# PROVIDED DATA:
------------------------------------------------------------------------

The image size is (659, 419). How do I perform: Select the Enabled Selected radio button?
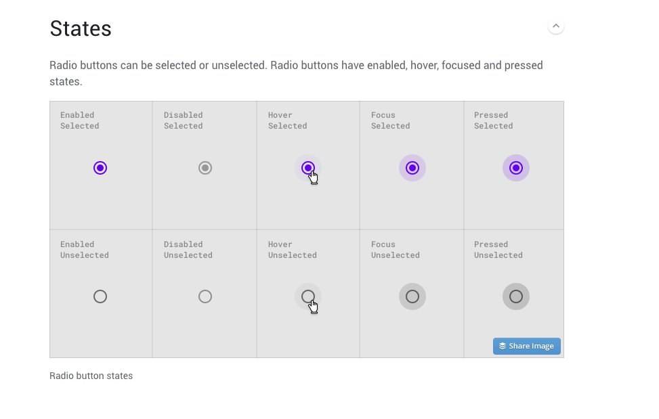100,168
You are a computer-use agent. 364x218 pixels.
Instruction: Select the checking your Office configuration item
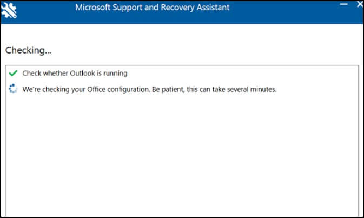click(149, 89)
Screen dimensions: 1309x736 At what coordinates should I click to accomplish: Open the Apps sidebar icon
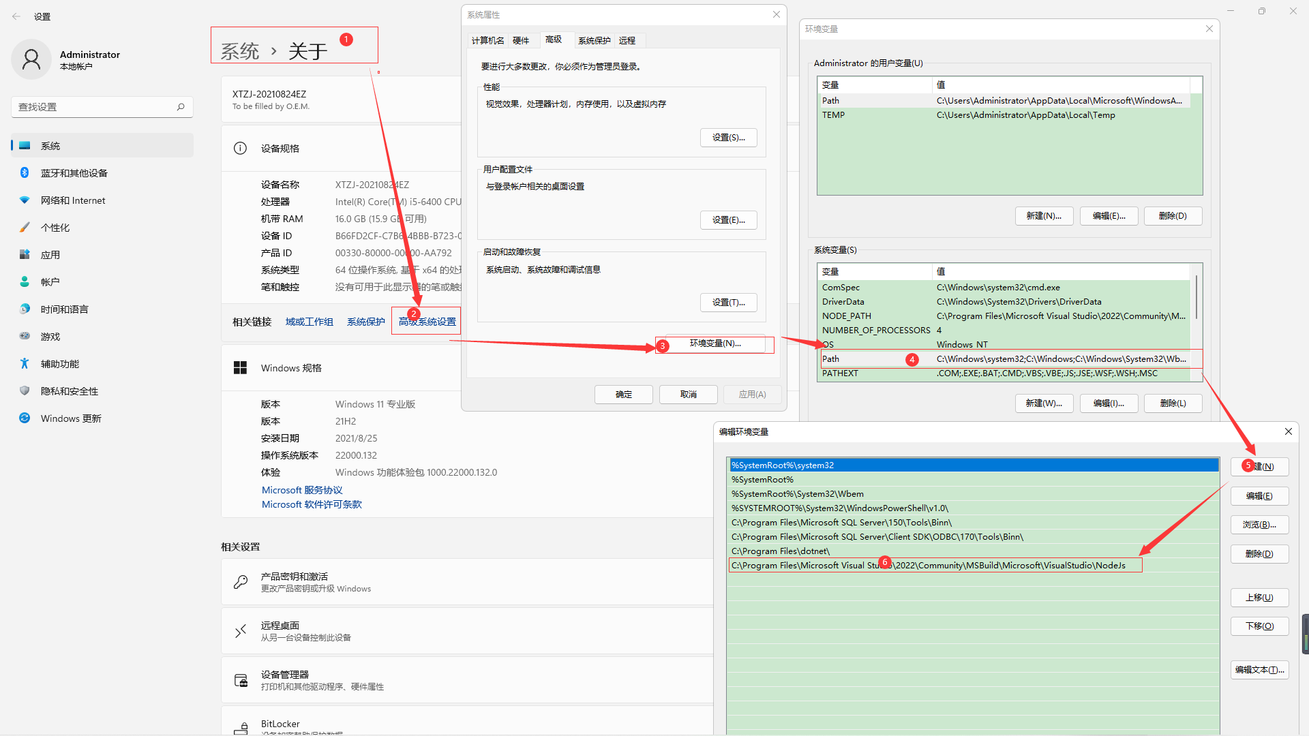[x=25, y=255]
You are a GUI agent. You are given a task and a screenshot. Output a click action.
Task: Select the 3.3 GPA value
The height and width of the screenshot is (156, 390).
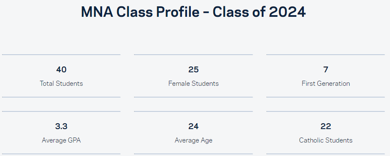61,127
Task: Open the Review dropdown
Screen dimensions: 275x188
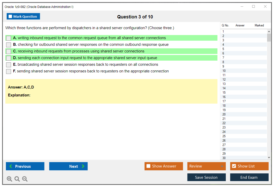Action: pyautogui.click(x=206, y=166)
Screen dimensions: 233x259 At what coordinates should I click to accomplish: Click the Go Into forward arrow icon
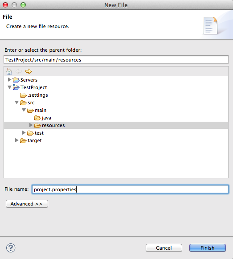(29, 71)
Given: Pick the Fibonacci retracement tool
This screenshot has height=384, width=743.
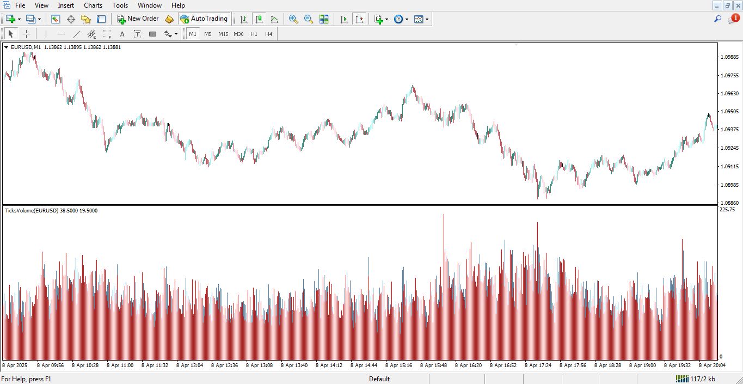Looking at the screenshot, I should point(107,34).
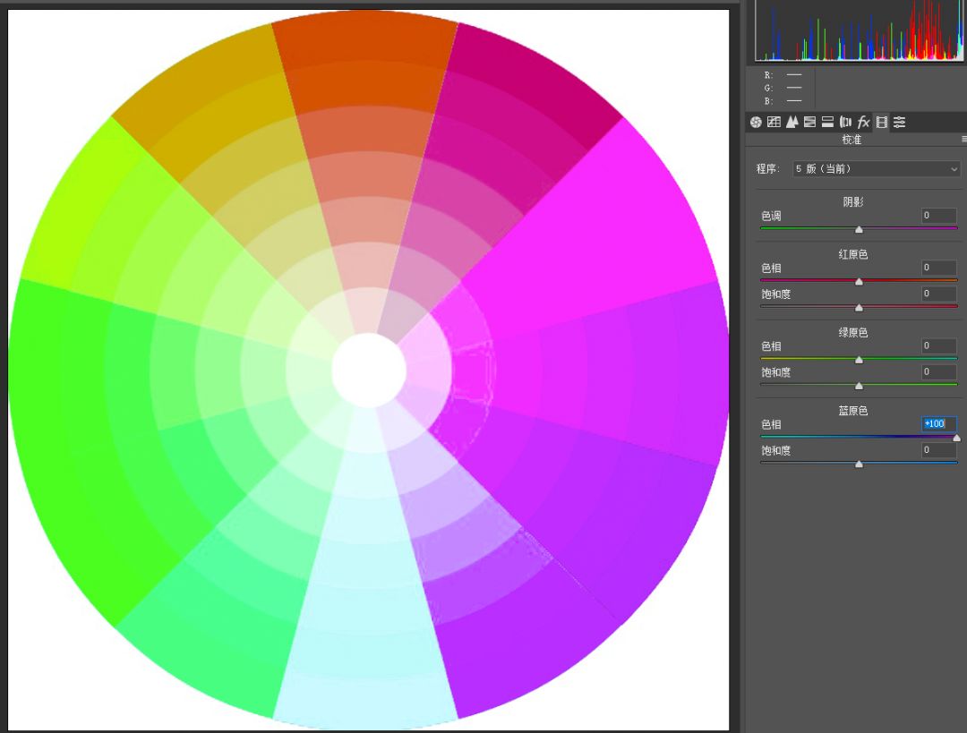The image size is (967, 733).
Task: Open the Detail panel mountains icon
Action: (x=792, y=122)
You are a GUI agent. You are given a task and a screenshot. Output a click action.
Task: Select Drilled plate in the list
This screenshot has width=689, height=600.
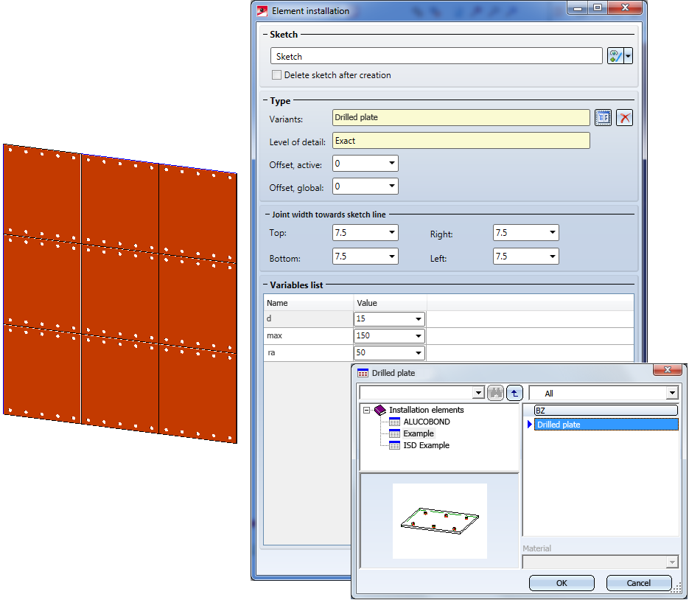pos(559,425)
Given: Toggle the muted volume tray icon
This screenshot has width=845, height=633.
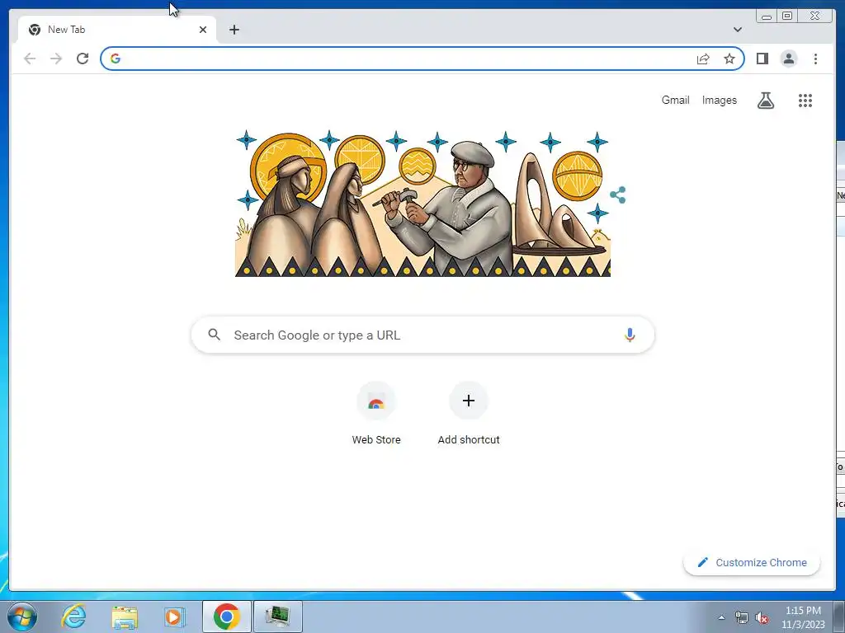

------------------------------------------------------------------------

# INSTRUCTIONS TO FOLLOW:
Copy everything from the line containing "Screen dimensions: 1309x736" down to the end of the records, leaving out the pictures.

# FULL SOLUTION:
Screen dimensions: 1309x736 At what coordinates should I click to accomplish: Open the Apps sidebar icon
[x=25, y=255]
You are a GUI agent. You are given a task and a screenshot. Output a click action.
Task: Select the 3.3 GPA value
The height and width of the screenshot is (156, 390).
61,127
Task: Open the Review dropdown
Screen dimensions: 275x188
Action: pyautogui.click(x=206, y=166)
Screen dimensions: 233x259 At what coordinates should I click to accomplish: Click the Go Into forward arrow icon
(29, 71)
Given: Pick the Fibonacci retracement tool
This screenshot has height=384, width=743.
Looking at the screenshot, I should point(107,34).
The image size is (967, 733).
Task: Open the Detail panel mountains icon
Action: (x=792, y=122)
You are a GUI agent. You are given a task and a screenshot. Output a click action.
Task: Select Drilled plate in the list
This screenshot has width=689, height=600.
pos(559,425)
Given: Toggle the muted volume tray icon
This screenshot has width=845, height=633.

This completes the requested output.